My wife and I are wondering whether we should wait until she pays off her student loans to save for a downpayment for a home or if we should save up for a downpayment now. We keep separate finances, our respective assets/debts precede our relationship. I've been mustachian pre-us and she joined me on the bandwagon :). Disclaimer - I'm providing less info than I would for a case study because this is a more specific question than a general how-do-we-cut-our-spending case study. Thanks in advance for reading :)
Our Financial Situation:
Mine:
Assets: ~75k assets, most of which is in retirement accounts
Debt: 0
Income (pre-tax): ~100k
Hers:
Assets: ~5k assets, also retirement
Debt: ~80k at 6%
Income (pre-tax): ~70k
Joint expenses:
~1500 per month (everything - rent, food, etc)
Context
We know where we want to be living for at least the next 10 years or so. We have 1 child. Being close to family is extremely important to us and my mom cares for baby while we're at work. So being within walking/biking distance of mom's is imperative.
The Area
I've kept a close-ish look on the market for the past year. This is one of those high cost of living areas in the DC metro area. Median house prices are ~430k. There is the occasional steal for ~300k but they disappear quickly and I'm assuming there's fierce competition between investors and cash-buyers. We not being either at the moment would likely not be competitive enough to snatch one up.
The Conundrum
Risk-management-wise, I know the naive solution of wait-until-student-loans-are-0 and then save for a mortgage is safe and relatively surefire. Wife is on-target to pay back the 80k w/in 3 years which isn't that far away at all. That being said, from what I understand for our area, interest rates on mortgages are going to start creeping up, inventory is getting lower, etc. In short, because we plan on being in this area for at least the next 10 years if not 'forever,' would it be wise to just bite the bullet and go in on a house while interest rates are still low and begin to build equity earlier in our mustachian trajectory? Or, is 3 years to debt freedom negligible time that the market won't change so dramatically (or at least not as dramatically as our financial situation) that we should stay the course and pay down the student debt first?

## Written instruction 1
Count the rows that contain the string "coordinates", treating uppercase and lowercase as distinct, and give only the number.
The post and the rows come from unrelated sources.

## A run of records
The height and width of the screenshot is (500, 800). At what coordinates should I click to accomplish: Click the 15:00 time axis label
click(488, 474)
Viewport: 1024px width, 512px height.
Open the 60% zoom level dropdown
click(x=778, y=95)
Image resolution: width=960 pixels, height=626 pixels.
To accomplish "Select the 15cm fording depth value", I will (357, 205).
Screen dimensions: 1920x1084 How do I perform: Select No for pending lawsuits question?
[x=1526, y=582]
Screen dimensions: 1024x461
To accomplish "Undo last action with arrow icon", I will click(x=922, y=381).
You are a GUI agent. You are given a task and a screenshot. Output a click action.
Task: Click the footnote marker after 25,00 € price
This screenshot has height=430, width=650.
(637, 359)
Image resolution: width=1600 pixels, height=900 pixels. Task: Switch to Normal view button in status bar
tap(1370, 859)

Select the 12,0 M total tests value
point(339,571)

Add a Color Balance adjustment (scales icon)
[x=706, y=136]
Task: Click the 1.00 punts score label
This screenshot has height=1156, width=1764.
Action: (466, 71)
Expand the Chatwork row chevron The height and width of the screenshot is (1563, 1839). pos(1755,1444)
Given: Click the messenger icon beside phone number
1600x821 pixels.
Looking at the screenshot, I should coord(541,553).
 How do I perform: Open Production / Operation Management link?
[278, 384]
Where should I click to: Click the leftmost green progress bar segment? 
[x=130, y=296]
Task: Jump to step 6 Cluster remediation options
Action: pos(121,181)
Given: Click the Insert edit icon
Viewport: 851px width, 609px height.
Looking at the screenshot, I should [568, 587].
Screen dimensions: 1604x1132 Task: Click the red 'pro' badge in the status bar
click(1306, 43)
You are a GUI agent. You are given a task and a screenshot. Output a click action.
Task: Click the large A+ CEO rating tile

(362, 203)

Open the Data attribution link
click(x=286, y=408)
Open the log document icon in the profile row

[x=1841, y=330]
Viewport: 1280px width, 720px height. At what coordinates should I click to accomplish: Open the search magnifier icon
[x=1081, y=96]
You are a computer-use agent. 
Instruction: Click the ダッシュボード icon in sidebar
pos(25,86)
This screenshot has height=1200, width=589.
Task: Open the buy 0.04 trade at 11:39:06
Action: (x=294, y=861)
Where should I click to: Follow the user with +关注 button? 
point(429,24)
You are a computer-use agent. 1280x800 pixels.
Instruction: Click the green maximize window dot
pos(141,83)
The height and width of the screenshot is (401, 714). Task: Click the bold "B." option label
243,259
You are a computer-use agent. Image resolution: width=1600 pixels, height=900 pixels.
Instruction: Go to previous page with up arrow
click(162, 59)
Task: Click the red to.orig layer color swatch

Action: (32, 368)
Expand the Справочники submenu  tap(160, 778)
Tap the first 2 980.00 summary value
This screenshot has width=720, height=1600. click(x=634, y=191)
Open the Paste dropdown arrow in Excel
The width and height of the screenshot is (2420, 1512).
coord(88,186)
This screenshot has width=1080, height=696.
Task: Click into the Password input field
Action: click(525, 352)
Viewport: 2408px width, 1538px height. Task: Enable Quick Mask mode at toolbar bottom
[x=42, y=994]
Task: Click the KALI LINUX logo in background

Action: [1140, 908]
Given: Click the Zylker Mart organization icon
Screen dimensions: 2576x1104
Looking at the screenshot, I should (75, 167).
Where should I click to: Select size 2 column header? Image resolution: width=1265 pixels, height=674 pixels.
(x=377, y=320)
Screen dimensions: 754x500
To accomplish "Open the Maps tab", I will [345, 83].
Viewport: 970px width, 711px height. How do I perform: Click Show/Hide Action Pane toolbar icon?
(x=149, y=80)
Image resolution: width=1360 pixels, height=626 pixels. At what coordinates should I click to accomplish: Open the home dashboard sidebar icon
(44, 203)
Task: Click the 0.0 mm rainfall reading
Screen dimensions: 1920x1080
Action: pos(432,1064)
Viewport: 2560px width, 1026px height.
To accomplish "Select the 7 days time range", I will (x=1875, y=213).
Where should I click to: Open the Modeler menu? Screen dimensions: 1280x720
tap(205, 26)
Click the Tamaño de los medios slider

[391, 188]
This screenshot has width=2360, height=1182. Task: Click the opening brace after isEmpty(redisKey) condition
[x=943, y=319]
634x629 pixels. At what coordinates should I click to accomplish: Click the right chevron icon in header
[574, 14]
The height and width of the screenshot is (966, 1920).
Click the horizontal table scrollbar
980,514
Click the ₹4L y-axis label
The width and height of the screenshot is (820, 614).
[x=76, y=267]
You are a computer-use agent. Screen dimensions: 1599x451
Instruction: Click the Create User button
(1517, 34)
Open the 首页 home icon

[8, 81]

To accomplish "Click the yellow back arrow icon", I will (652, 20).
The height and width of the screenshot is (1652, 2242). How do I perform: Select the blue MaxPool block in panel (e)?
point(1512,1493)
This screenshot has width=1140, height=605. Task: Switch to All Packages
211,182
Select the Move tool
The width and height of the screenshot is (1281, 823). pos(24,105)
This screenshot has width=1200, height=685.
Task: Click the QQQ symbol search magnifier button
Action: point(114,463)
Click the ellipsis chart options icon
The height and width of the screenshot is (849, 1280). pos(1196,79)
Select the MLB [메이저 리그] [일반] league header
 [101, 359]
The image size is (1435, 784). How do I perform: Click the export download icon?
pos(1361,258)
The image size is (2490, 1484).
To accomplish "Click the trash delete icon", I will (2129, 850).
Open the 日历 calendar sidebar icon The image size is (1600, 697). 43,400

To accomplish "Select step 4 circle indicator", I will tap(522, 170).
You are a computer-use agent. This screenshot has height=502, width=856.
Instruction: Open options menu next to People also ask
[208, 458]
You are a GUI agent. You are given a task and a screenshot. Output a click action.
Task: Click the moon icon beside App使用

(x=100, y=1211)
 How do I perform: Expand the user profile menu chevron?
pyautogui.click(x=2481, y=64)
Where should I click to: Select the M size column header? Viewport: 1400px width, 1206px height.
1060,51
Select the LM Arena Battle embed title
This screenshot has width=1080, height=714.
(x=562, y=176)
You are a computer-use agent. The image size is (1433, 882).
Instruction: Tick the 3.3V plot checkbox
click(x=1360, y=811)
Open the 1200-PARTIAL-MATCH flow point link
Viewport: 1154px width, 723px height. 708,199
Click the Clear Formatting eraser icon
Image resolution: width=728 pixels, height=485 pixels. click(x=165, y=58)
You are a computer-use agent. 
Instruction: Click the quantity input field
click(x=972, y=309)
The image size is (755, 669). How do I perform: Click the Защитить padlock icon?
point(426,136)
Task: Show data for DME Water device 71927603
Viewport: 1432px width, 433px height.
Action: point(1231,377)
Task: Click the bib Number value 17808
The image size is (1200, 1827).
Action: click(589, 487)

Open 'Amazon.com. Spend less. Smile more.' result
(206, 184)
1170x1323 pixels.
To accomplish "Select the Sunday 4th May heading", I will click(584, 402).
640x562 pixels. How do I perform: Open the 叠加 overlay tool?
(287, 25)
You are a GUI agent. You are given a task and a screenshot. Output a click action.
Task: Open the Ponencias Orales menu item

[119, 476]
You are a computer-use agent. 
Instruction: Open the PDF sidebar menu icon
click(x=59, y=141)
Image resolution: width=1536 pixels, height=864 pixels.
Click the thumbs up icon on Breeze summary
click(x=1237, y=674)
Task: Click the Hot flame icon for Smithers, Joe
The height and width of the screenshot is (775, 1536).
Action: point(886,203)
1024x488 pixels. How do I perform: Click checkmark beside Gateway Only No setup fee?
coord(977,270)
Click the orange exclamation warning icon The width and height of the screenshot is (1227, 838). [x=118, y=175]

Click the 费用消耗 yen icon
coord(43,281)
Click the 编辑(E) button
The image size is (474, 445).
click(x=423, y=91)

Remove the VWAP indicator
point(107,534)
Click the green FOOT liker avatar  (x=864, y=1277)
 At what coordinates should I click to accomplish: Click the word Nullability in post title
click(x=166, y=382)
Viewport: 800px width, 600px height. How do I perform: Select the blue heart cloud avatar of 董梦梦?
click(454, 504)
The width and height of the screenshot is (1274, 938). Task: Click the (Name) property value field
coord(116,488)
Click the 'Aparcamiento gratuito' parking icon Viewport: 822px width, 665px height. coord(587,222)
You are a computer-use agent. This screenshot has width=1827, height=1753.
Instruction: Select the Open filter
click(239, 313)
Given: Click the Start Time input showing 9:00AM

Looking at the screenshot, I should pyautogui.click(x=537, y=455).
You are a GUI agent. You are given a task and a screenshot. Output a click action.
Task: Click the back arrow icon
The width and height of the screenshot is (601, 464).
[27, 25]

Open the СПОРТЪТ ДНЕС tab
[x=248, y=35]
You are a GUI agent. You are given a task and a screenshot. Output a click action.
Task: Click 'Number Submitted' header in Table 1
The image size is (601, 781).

## Written instruction 2
Reproduce the entire post about saving for a down payment, word for word.

## Exercise response 1
5

## Exercise response 2
My wife and I are wondering whether we should wait until she pays off her student loans to save for a downpayment for a home or if we should save up for a downpayment now. We keep separate finances, our respective assets/debts precede our relationship. I've been mustachian pre-us and she joined me on the bandwagon :). Disclaimer - I'm providing less info than I would for a case study because this is a more specific question than a general how-do-we-cut-our-spending case study. Thanks in advance for reading :)
Our Financial Situation:
Mine:
Assets: ~75k assets, most of which is in retirement accounts
Debt: 0
Income (pre-tax): ~100k
Hers:
Assets: ~5k assets, also retirement
Debt: ~80k at 6%
Income (pre-tax): ~70k
Joint expenses:
~1500 per month (everything - rent, food, etc)
Context
We know where we want to be living for at least the next 10 years or so. We have 1 child. Being close to family is extremely important to us and my mom cares for baby while we're at work. So being within walking/biking distance of mom's is imperative.
The Area
I've kept a close-ish look on the market for the past year. This is one of those high cost of living areas in the DC metro area. Median house prices are ~430k. There is the occasional steal for ~300k but they disappear quickly and I'm assuming there's fierce competition between investors and cash-buyers. We not being either at the moment would likely not be competitive enough to snatch one up.
The Conundrum
Risk-management-wise, I know the naive solution of wait-until-student-loans-are-0 and then save for a mortgage is safe and relatively surefire. Wife is on-target to pay back the 80k w/in 3 years which isn't that far away at all. That being said, from what I understand for our area, interest rates on mortgages are going to start creeping up, inventory is getting lower, etc. In short, because we plan on being in this area for at least the next 10 years if not 'forever,' would it be wise to just bite the bullet and go in on a house while interest rates are still low and begin to build equity earlier in our mustachian trajectory? Or, is 3 years to debt freedom negligible time that the market won't change so dramatically (or at least not as dramatically as our financial situation) that we should stay the course and pay down the student debt first?